Spark driver synchronous execution-CodePudding

From my understanding, Spark uses lazy evaluation to perform the actual computation. A transformation chain is executed on the executors only when an action is called on that chain. All of this happens on the driver, which is a single thread process. By default, the order of actions declared in the code is always preserved.

My question is: Does the driver perform a synchronous call by waiting the triggered execution completes before proceeding with the next code instruction? In other terms: are driver scheduling instructions blocking?

Here is an example with just Spark API calls:

spark
    .read
    .schema(mySchema)
    .json(myFilePath)
    .withColumn("a", col("b") * 2)
    .filter(col("c") > 300)
    .count()

spark
    .read
    .schema(mySchema2)
    .json(myFilePath2)
    .filter(col("d") < 100)
    .count()

Here, two actions are scheduled and executed, by default, ensuring the same order as they're declared.

Another example with a Scala statement:

val df1 = spark
    .read
    .schema(mySchema)
    .json(myFilePath)
    .withColumn("a", col("b") * 2)
    .filter(col("c") > 300)

// no execution happened until here

val df1Count = df1.count()    // "count" action triggers the execution

println(s"df1 contains ${df1Count} rows.").  // rows are logged correctly

Given the fact that df1Count contains the result of an execution on a cluster, does the driver wait to complete the execution before calling the println statement?

Am I missing something? I'd like to know more about it, so some official documentation or blog post would be helpful.

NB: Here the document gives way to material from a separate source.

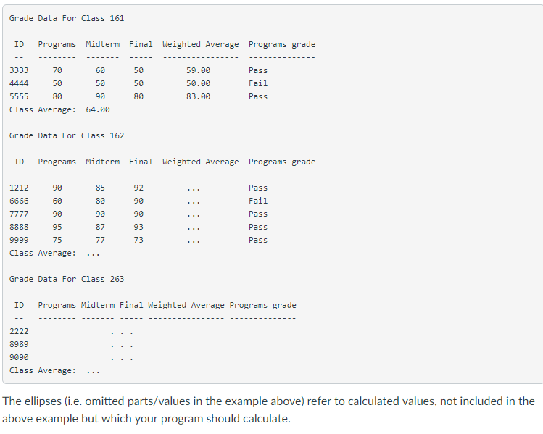Click the weighted average 83.00

tap(198, 96)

CodePudding user response：

In your example, both the withColumn and filter operations are transformations so they are evaluated lazily. The count operation is an action that triggers the execution of those transformations.

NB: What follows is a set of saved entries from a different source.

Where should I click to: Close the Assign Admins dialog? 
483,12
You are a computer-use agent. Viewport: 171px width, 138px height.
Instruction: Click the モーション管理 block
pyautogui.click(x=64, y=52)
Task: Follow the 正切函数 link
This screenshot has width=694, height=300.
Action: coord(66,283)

This distinction is discussed in the spark documentation (this part of the documentation discusses RDDs but the same applies to dataframes).

CodePudding user response：

Yes, the DRIVER is responsible for the generation of the Logical and Physical Plan.

So the driver is "waiting" for an action (here, count), to create logicial plan, and send work to executors.

Then, your scala code is waiting for executor responses end execute other lines.

BTW, this is possible to execute code in parrallal: see https://medium.com/analytics-vidhya/boosting-apache-spark-application-by-running-multiple-parallel-jobs-25d13ee7d2a6:

object ParallelProcessing {

  val queries: List[(String, String)] = List(
    ("SELECT * FROM ABC", "output1"), 
    ("SELECT * FROM XYZ", "output2")
  )

  // Just use parallel collection instead of futures, that's it
  queries.par foreach { 
    case (query, path) =>
      val dataPath = s"${pathPrefix}/{path}"
      executeAndSave(query, dataPath)
  }
  
  def executeAndSave(query: String, dataPath: String)(implicit context: Context): Unit = {
    println(s"$query starts")
    context.spark.sql(query).write.mode("overwrite").parquet(dataPath)
    println(s"$query completes")
  }
  
}